A banging interrupted them, followed by a shout. “Ursula!”
“That sounds like Bael,” said Zee, raising her eyebrows in surprise.
“He came here with me.”
Ursula crossed to the door, peering out a window at eye level with a pair of iron bars through it. She could see into the grim corridor. Across from her stood a row of doors, each with a similar opening. Three down to the right, she could see Bael’s face looking through a window.
“Ursula,” he called out. “Are you all right?”
“I’m fine. I could have done without the burlap clothing, but on the plus side, Zee’s in here with me.”
“Zee? Your fae friend?”
“Yeah, she’s stuck in here with me.”
Bael frowned slightly. “Well, she could be useful to us.”
“I’ll let her know.” Ursula pressed her hand against a bar, already missing him. “I’ll talk to you soon.”
Bael nodded. “Soon.”
Ursula turned back to Zee, who had a hint of a smile on her lips. “You both seem quite close.
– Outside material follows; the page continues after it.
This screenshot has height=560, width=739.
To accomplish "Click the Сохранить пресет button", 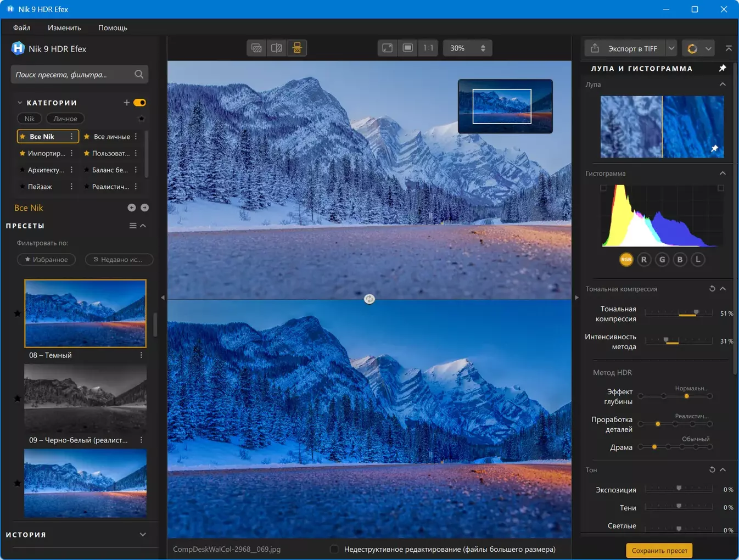I will [659, 550].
What’s going on there?”
Ursula crossed her arms. “Well, he is my fiancé.”
Zee’s eyebrows shot up. “Did you sleep with your own fiancé? I’m horrified.”
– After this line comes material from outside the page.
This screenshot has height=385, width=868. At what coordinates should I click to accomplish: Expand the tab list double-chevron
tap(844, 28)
Ursula tried to smile innocently, but based on Zee’s expression, she had apparently failed.
“You had relations with a demon?” Zee whispered. “What was it like? I’ve heard Nyxobas endows his prized demons with more than physical strength—”
“Zee!”
“But of course Bael doesn’t have his wings, so it might not be quite as—”
“ZEE!”
“Okay,” said Zee, leaning back against the wall of the cell. “It’s just, you know, I’ve had no one to talk to in here except some woodlice, and they’re not wonderful conversationalists.”